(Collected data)
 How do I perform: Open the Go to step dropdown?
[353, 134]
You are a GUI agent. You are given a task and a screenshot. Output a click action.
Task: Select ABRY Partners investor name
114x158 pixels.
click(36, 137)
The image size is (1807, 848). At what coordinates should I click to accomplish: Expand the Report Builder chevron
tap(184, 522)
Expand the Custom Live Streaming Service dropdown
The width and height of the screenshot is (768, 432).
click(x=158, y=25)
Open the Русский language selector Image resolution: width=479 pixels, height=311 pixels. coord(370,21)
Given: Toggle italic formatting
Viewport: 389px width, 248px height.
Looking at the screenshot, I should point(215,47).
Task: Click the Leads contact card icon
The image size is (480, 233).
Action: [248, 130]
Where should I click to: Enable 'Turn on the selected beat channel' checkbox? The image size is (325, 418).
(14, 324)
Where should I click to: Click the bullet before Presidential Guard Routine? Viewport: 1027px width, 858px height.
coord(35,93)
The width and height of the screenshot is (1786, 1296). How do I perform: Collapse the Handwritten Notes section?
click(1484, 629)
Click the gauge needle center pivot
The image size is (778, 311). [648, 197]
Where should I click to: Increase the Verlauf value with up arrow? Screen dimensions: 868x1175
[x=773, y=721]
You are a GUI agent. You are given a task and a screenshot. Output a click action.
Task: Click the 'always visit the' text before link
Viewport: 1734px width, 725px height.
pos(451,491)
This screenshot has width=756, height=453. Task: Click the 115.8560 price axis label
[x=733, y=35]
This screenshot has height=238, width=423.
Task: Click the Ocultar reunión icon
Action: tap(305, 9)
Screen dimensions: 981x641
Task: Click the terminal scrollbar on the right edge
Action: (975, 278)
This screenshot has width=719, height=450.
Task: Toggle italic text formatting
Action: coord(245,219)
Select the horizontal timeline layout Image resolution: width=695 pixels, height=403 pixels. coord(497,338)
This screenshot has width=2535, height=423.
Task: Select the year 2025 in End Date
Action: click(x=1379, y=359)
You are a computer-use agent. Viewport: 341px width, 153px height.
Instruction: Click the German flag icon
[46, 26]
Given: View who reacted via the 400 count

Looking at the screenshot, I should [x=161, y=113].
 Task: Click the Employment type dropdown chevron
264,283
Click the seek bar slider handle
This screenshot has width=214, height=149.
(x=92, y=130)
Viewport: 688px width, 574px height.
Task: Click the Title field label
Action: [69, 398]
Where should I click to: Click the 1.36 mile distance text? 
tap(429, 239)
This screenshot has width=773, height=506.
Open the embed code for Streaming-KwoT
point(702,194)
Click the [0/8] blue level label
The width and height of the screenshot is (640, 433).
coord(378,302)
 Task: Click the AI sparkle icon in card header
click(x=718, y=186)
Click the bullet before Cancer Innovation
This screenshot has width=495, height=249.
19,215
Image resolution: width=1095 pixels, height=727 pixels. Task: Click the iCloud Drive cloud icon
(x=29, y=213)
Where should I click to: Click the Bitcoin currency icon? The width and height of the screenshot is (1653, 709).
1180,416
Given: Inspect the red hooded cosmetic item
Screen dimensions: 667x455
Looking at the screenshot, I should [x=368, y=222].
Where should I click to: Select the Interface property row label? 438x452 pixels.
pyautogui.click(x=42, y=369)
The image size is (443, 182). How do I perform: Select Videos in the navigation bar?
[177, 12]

Task objective →
This exercise calls for every record to be restated word for word.

Response to this exercise →
 How do I perform: Open the Go to step dropdown?
[353, 134]
You are a GUI agent. You are given a task and a screenshot. Output a click action.
Task: Select ABRY Partners investor name
114x158 pixels.
click(36, 137)
The image size is (1807, 848). At what coordinates should I click to accomplish: Expand the Report Builder chevron
tap(184, 522)
Expand the Custom Live Streaming Service dropdown
The width and height of the screenshot is (768, 432).
click(x=158, y=25)
Open the Русский language selector Image resolution: width=479 pixels, height=311 pixels. coord(370,21)
Given: Toggle italic formatting
Viewport: 389px width, 248px height.
Looking at the screenshot, I should point(215,47).
Task: Click the Leads contact card icon
The image size is (480, 233).
Action: [248, 130]
Where should I click to: Enable 'Turn on the selected beat channel' checkbox? The image size is (325, 418).
(14, 324)
Where should I click to: Click the bullet before Presidential Guard Routine? Viewport: 1027px width, 858px height.
coord(35,93)
The width and height of the screenshot is (1786, 1296). How do I perform: Collapse the Handwritten Notes section?
click(1484, 629)
Click the gauge needle center pivot
The image size is (778, 311). [648, 197]
Where should I click to: Increase the Verlauf value with up arrow? Screen dimensions: 868x1175
[x=773, y=721]
You are a GUI agent. You are given a task and a screenshot. Output a click action.
Task: Click the 'always visit the' text before link
Viewport: 1734px width, 725px height.
pos(451,491)
This screenshot has width=756, height=453. Task: Click the 115.8560 price axis label
[x=733, y=35]
This screenshot has height=238, width=423.
Task: Click the Ocultar reunión icon
Action: tap(305, 9)
Screen dimensions: 981x641
Task: Click the terminal scrollbar on the right edge
Action: (975, 278)
This screenshot has width=719, height=450.
Task: Toggle italic text formatting
Action: coord(245,219)
Select the horizontal timeline layout Image resolution: width=695 pixels, height=403 pixels. coord(497,338)
This screenshot has width=2535, height=423.
Task: Select the year 2025 in End Date
Action: click(x=1379, y=359)
You are a computer-use agent. Viewport: 341px width, 153px height.
Instruction: Click the German flag icon
[46, 26]
Given: View who reacted via the 400 count

Looking at the screenshot, I should [x=161, y=113].
 Task: Click the Employment type dropdown chevron
264,283
Click the seek bar slider handle
This screenshot has width=214, height=149.
(x=92, y=130)
Viewport: 688px width, 574px height.
Task: Click the Title field label
Action: [69, 398]
Where should I click to: Click the 1.36 mile distance text? 
tap(429, 239)
This screenshot has width=773, height=506.
Open the embed code for Streaming-KwoT
point(702,194)
Click the [0/8] blue level label
The width and height of the screenshot is (640, 433).
coord(378,302)
 Task: Click the AI sparkle icon in card header
click(x=718, y=186)
Click the bullet before Cancer Innovation
This screenshot has width=495, height=249.
19,215
Image resolution: width=1095 pixels, height=727 pixels. Task: Click the iCloud Drive cloud icon
(x=29, y=213)
Where should I click to: Click the Bitcoin currency icon? The width and height of the screenshot is (1653, 709).
1180,416
Given: Inspect the red hooded cosmetic item
Screen dimensions: 667x455
Looking at the screenshot, I should [x=368, y=222].
Where should I click to: Select the Interface property row label? 438x452 pixels.
pyautogui.click(x=42, y=369)
The image size is (443, 182). How do I perform: Select Videos in the navigation bar?
[177, 12]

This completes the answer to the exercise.